This is basic due diligence.
The Lakers have the No. 2 pick in the upcoming NBA draft, and the sense around the league is they will take Lonzo Ball out of UCLA. He’s a point guard with elite court vision and passing skills, a player who some scouts see with star potential.
He also comes with an attention seeking, loud-mouthed father, LaVar (who pictures himself a marketing genius pushing his Big Baller Brand). Yet the dad wasn’t much of a distraction during the UCLA season, it was only near the end and through the draft process when FS1/ESPN decided to milk LaVar for all the over-the-top storylines they could that he became an issue.
So what did UCLA do right? The Lakers are going to talk to Bruins coach Steve Allford, according to Lakers’ coach Luke Walton on the Dan Patrick Show (see the video above).
“I wouldn’t personally, but yes, somebody in our organization will, absolutely.”
It’s become news because Walton said it on a national radio show, but every team thinking about drafting Ball is doing this. It’s basic due diligence.
Reportedly Alford and UCLA laid down ground rules for LaVar — he couldn’t come to practice, he couldn’t call Alford and complain, and more — and he followed them. He was not a problem.

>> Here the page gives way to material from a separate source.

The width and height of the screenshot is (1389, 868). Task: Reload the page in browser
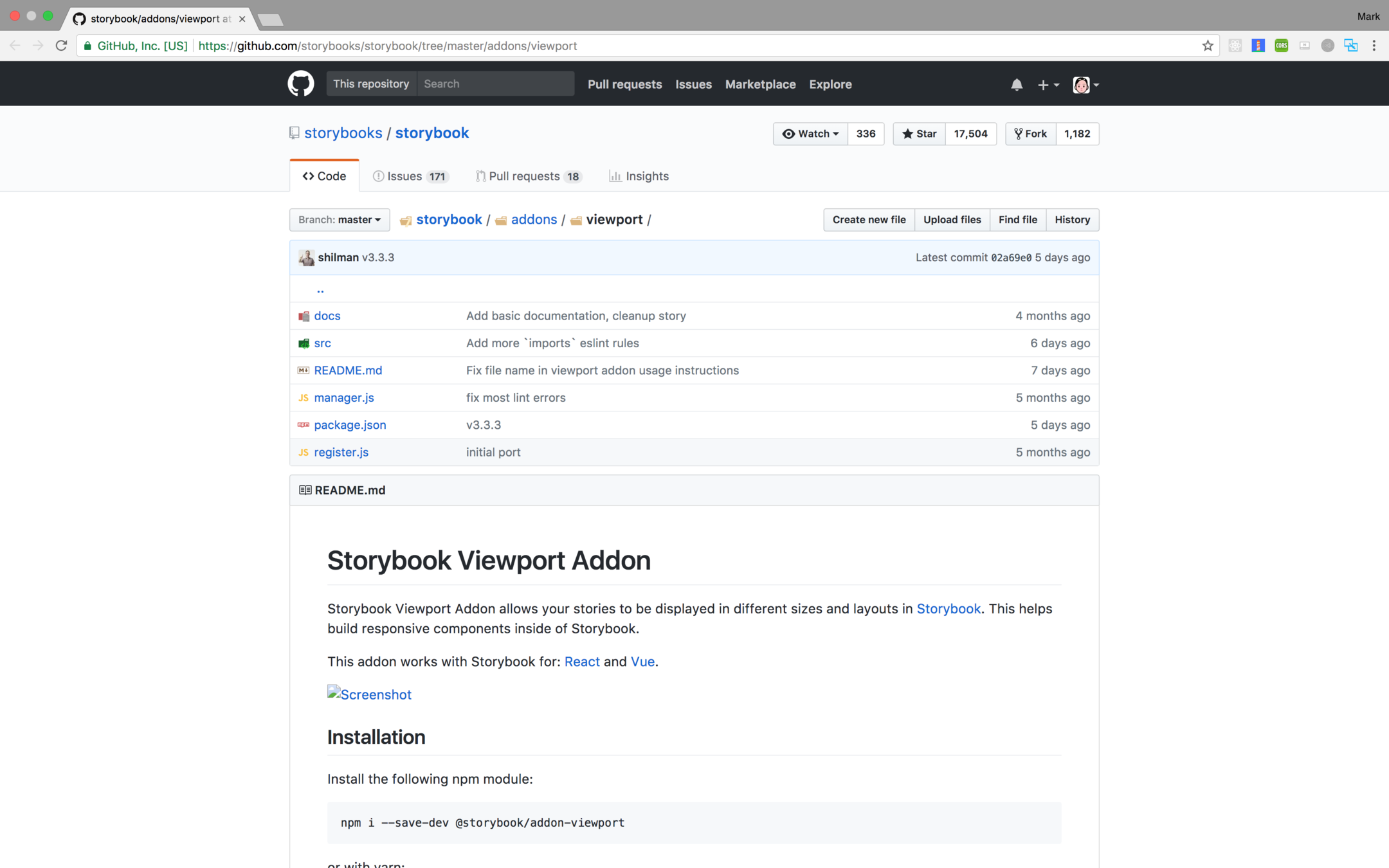coord(62,46)
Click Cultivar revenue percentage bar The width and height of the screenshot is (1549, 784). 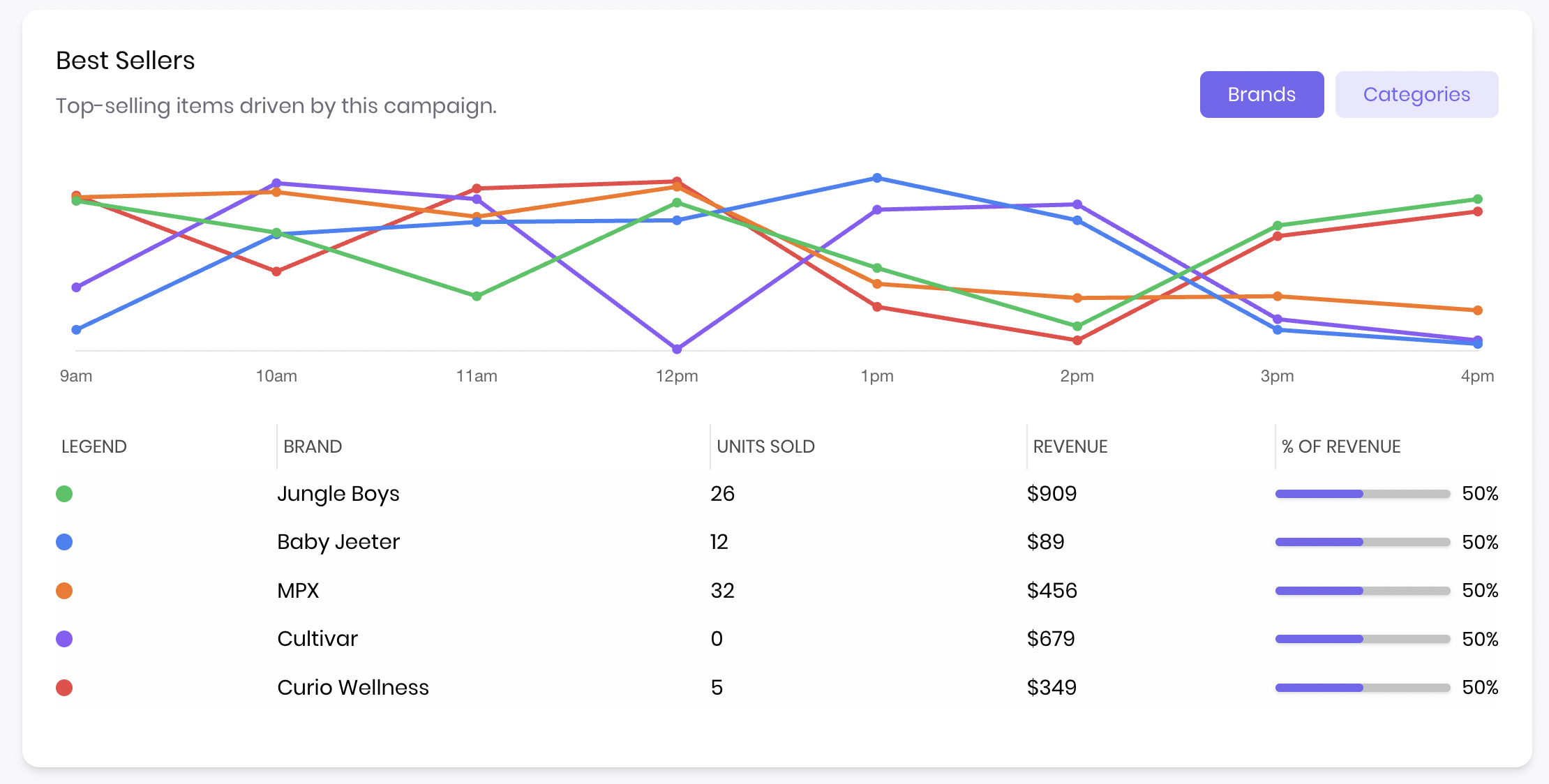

Teams are not worried anyway, with a sense that peer pressure will take of any problems. If LaVar goes off on his son’s teammates, you can bet the rookie Lonzo will pay the price. It will not be long before Lonzo tells his dad to cool it. Luke Walton himself understands the dynamic — he came into the league on a veteran-heavy Lakers team while his father, Bill, was an outspoken broadcaster who blasted players. Veterans told Luke up front he would pay the price for his father’s words (not that it shut Bill up, I mean, you’ve heard him).
How good Ball can be, and if the Lakers can develop him, are different questions. But LaVar is not going to impact whether the Lakers take Lonzo or not.